Bolivia. 3 maggio. Il governo boliviano ha deciso con decreto presidenziale un aumento del 13,63% del salario minimo, pari a 50 bolivianos in più (6 dollari). La misura era stata reclamata al presidente Morales da tutte le principali organizzazioni sociali del Paese già durante la campagna elettorale. Il provvedimento, si legge nel decreto, è di applicazione obbligatoria per tutti i settori, sia in ambito pubblico che privato.

 

Catalogna. 4 maggio. Puigcercós chiede al vertice dell’ERC un «no» allo Statuto. Il segretario generale dell’ERC (sinistra repubblicana catalana), Joan Puigcercós, ha dichiarato ieri che bisogna ascoltare il parere maggioritario della base del partito contraria allo Statuto ed anche il «no» espresso martedì da «una maggioranza importante dei militanti» riuniti nelle assemblee territoriali di ERC. Puigcercós ha spiegato, in conferenza stampa, che l’esecutivo del partito tornerà a riunirsi venerdì per rivedere la posizione fissata la scorsa settimana per il voto nullo, anche se si avallavano il «no» e la scheda bianca.

 

Kosovo. 4 maggio. NATO sotto accusa per la base USA di Camp Bonsteel, da alcuni definita la “Guantanamo dei Balcani”. Il commissario europeo ai diritti umani per il Consiglio d’Europa, Alvaro Gil Robles, denuncia deportazioni e torture su prigionieri provenienti da paesi terzi.
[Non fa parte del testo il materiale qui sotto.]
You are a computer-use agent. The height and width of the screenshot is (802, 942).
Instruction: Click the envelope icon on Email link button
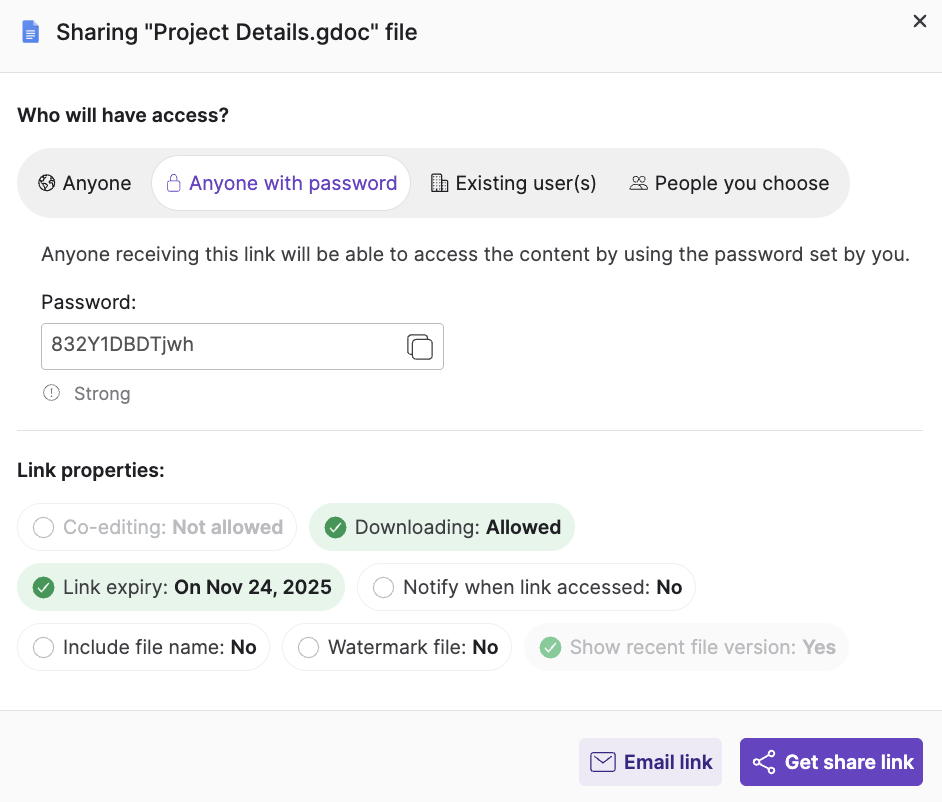pyautogui.click(x=603, y=761)

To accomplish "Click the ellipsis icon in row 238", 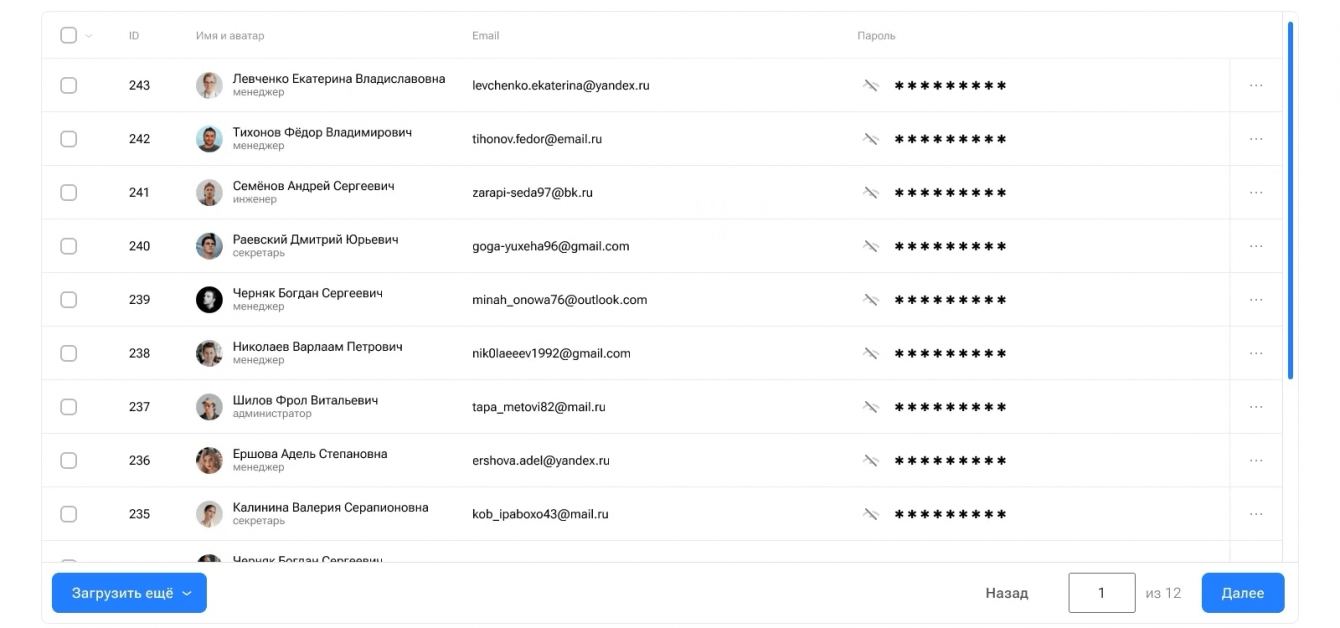I will click(1256, 353).
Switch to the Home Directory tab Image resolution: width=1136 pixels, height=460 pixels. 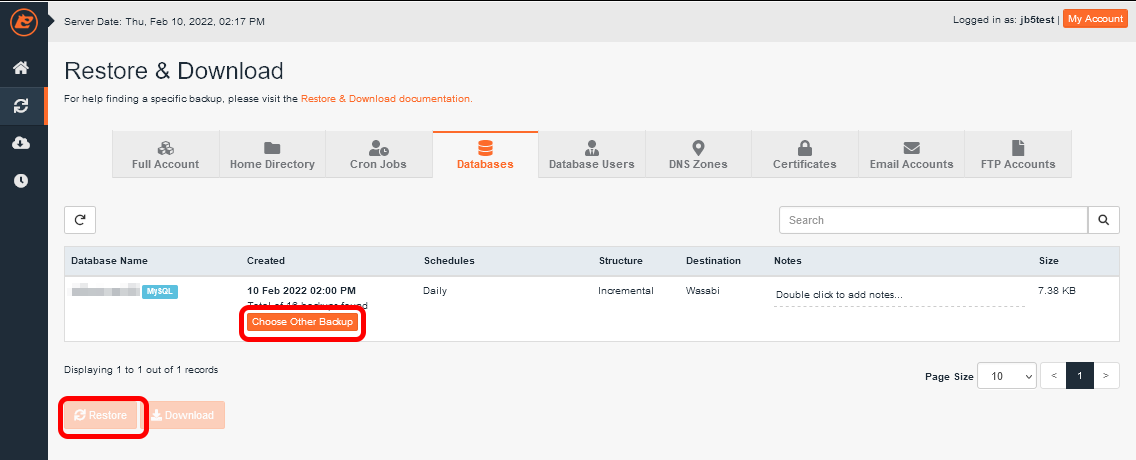272,155
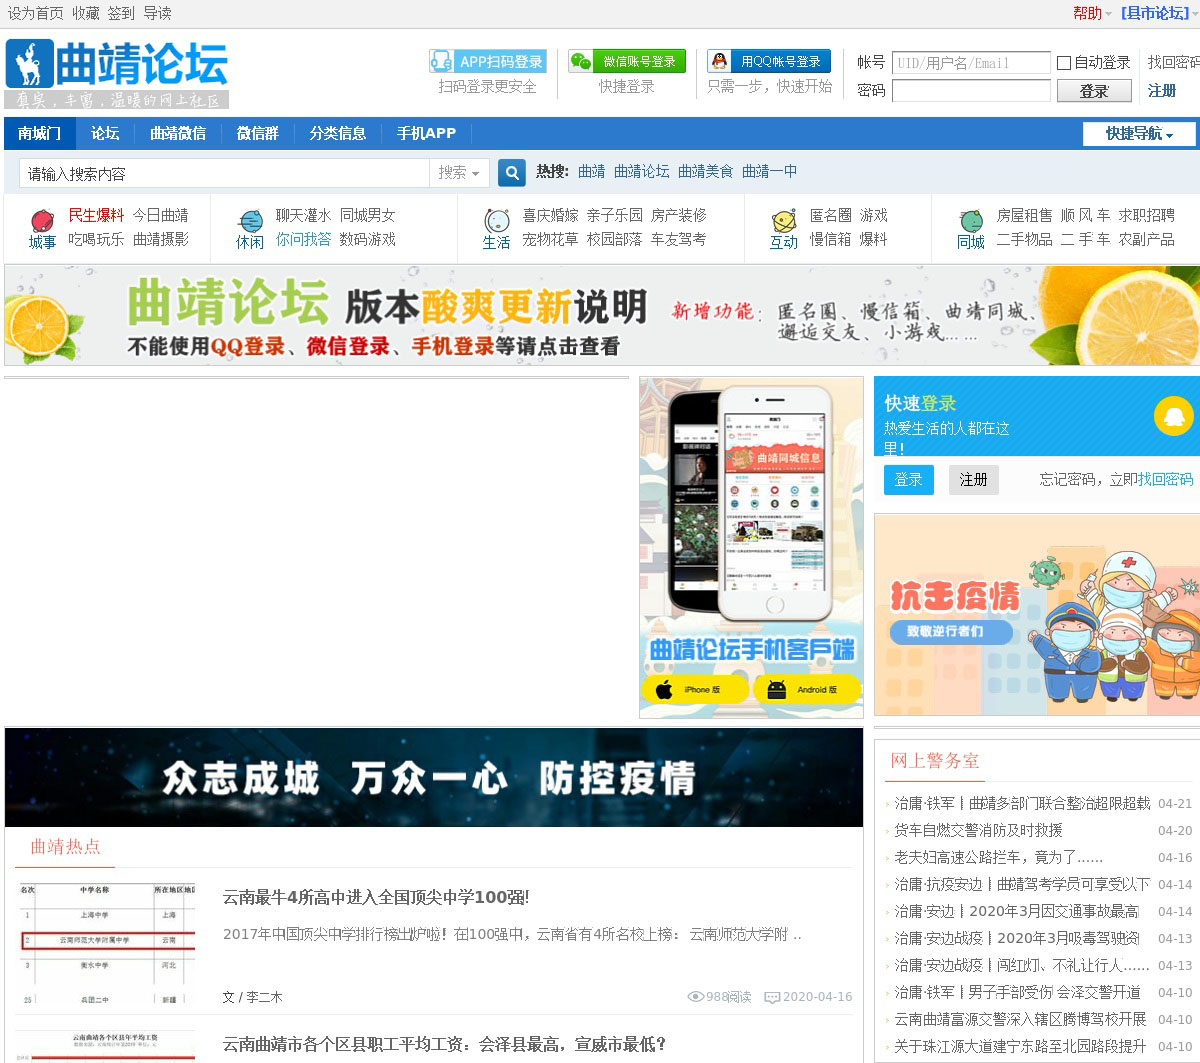Click the yellow notification bell icon
Image resolution: width=1200 pixels, height=1063 pixels.
click(x=1174, y=416)
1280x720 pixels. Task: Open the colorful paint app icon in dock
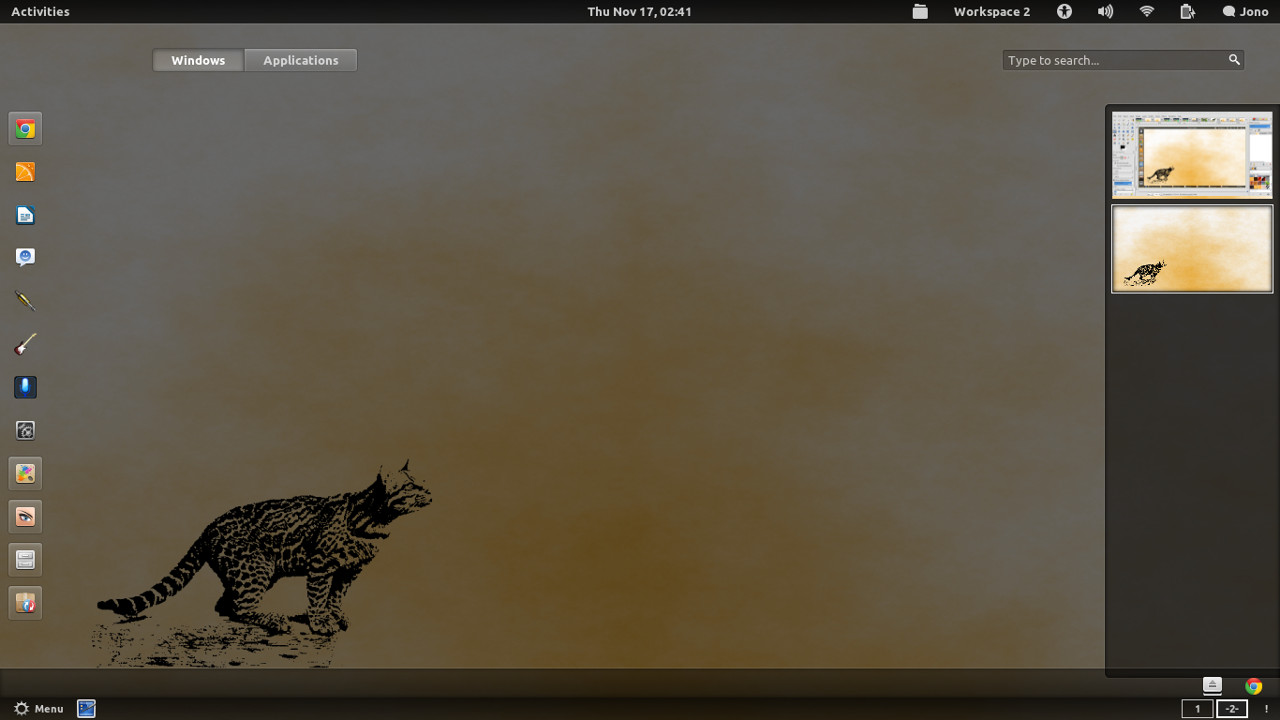point(25,473)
Il centro statunitense è in ambito KFOR (K force, forza internazionale del Kosovo) a guida NATO e con una significativa presenza della Russia.

 

Polonia. 4 maggio. Andrzej Lepper e Roman Giertych, leader rispettivamente di Samoobrona (Autodifesa) e Lpr (Lega delle famiglie polacche) sono i nuovi due viceprimi ministri polacchi. Li ha nominati oggi il presidente Lech Kaczynski. Con l’ingresso di Lpr e Samoobrona nel governo guidato dal premier Marcinkiewicz (PiS, Legge e Giustizia), il nuovo esecutivo dispone ora di una maggioranza nella Camera Bassa del Parlamento con 240 deputati su un totale di 460. Finora l’esecutivo era un governo di minoranza del solo PiS con l’appoggio esterno di Samoobrona, Lega delle Famiglie Polacche ed il Partito dei contadini (PSL). Quest’ultimo rimane invece all’opposizione (pur specificando che in alcune occasioni dovrebbe appoggiare i provvedimenti del governo Marcinkiewicz) assieme a Piattaforma Civica (PO) e l’Alleanza della sinistra democratica (SLD), sconfitta alle ultime elezioni legislative dello scorso autunno.